Subj : Vegan Worcestershire Sauc
To : Ben Collver
From : Dave Drum
Date : Thu Mar 02 2023 05:16:00
-=> Ben Collver wrote to Dave Drum <=-
BC> Re: Vegan Worcestershire Sauc
BC> By: Dave Drum to Ben Collver on Wed Mar 01 2023 06:22:00
> *Real* Worcestershire sauce uses anchovies since it is a form of the
> ancient Greco/Roman fish sauce called garum. Here's a recipe that also
> does not use fish/seafood but tastes very close to the original Lea &
> Perrins version. I've not made it but my sister has - using this recipe:
>
> Title: Homemade Worcestershire Sauce
BC> Wow, i did not know about garum. Thanks for this recipe. I forwarded
BC> it to my sister.
Here's one for Garum ....
MMMMM----- Recipe via Meal-Master (tm) v8.06
Title: Cheap & Fast Garum or Liquamen
Categories: Five, Seafood, Herbs, Sauces
Yield: 1 Pint
500 g (18 oz) small fish; smelt,
- sprat, anchovy, sardine,
- whole
375 g (13.2 oz) sea salt
1 tb (heaped) dried oregano
Water
Rinse the fish under running water, leave them intact (do
not remove gills, innards or whatever).
Put fish, salt and oregano in a cooking pan, add enough
water to cover the fish with one or two inches of liquid
on top.
Bring to the boil, let boil for fifteen minutes. The fish
are cooked to a pulp. Crush the fish even more with a
wooden spoon, continue boiling until the liquid starts to
thicken.
Now start straining. First use a coarse strainer or
colander to remove all the larger bits and pieces. Then
strain the liquid several times through a kitchen cloth
until the liquid is clear. Depending on the fish you use,
and how long everything has boiled, you'll end up with a
pale yellow to deep amber coloured liquid.
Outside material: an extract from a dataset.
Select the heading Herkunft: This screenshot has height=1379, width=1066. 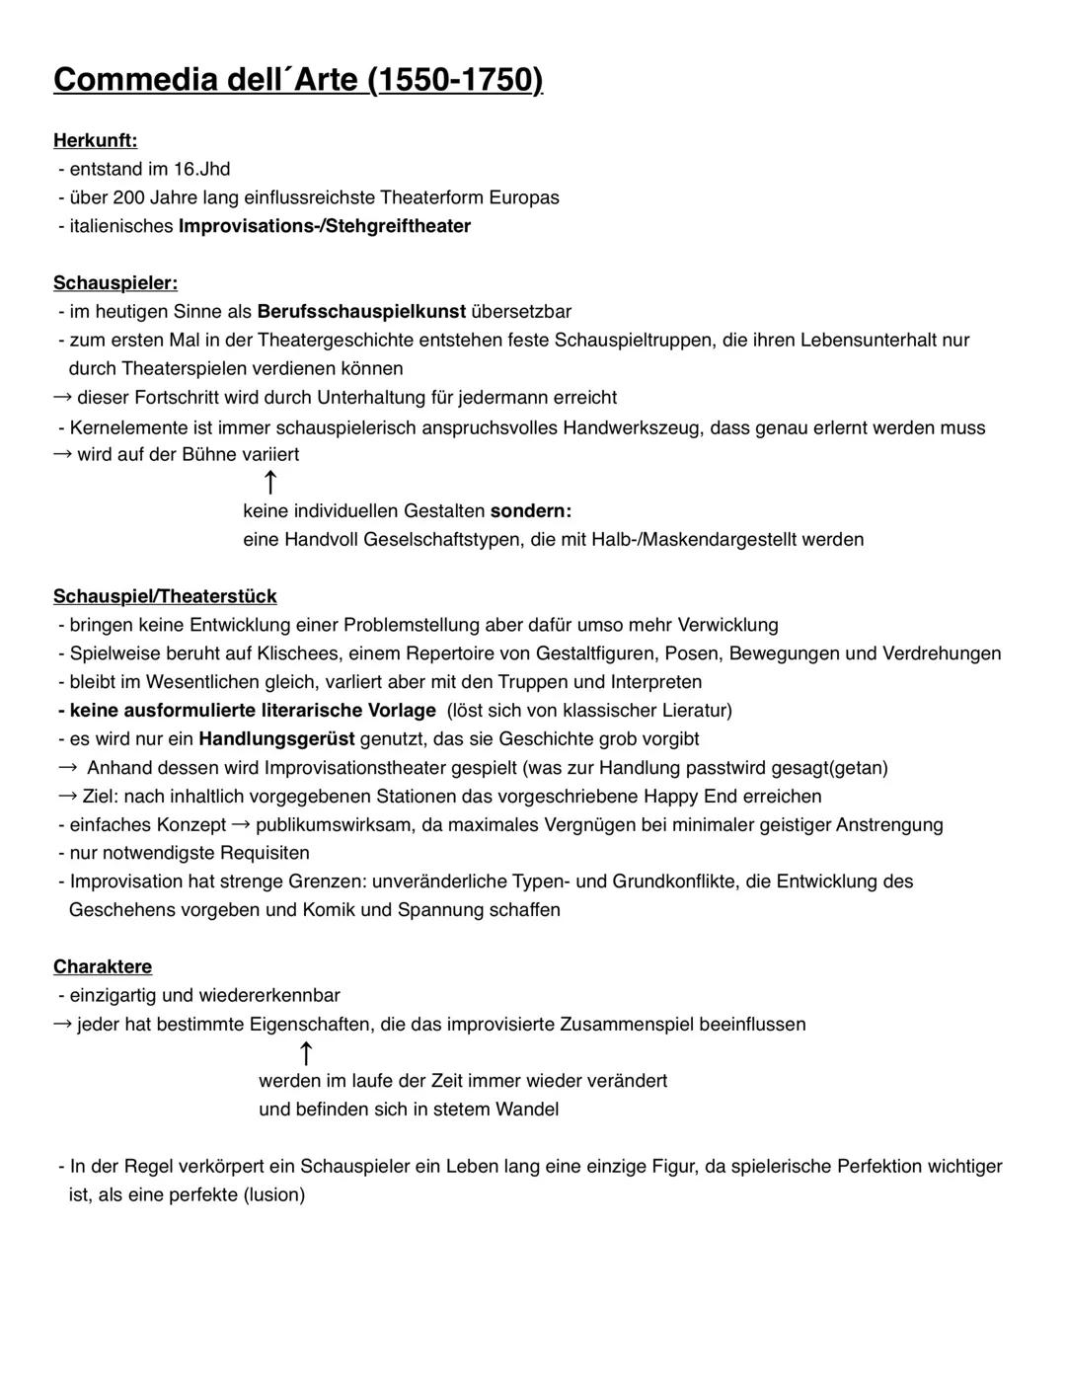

Let it cool completely, and keep it in a glass jar in the
refrigerator. It may be that salt crystals are collecting
at the bottom of the jar.
Because of the high content of salt, this sauce will keep
for years. You'll need but a tea- or tablespoon full at
the time. Take care that you use a completely clean spoon
for taking garum out of the jar.
The end product, home-made garum, although "cheap and
fast", is surprisingly tasty and not at all fishy. The
main difference with the Eastern fish sauces is that this
sauce is not fermented but boiled. Moreover, the Roman
garum is made with herbs, which adds an extra dimension
to its taste.
From:
http://www.coquinaria.nl
Uncle Dirty Dave's Archives
MMMMM
... Why do dried plums cost more than prunes.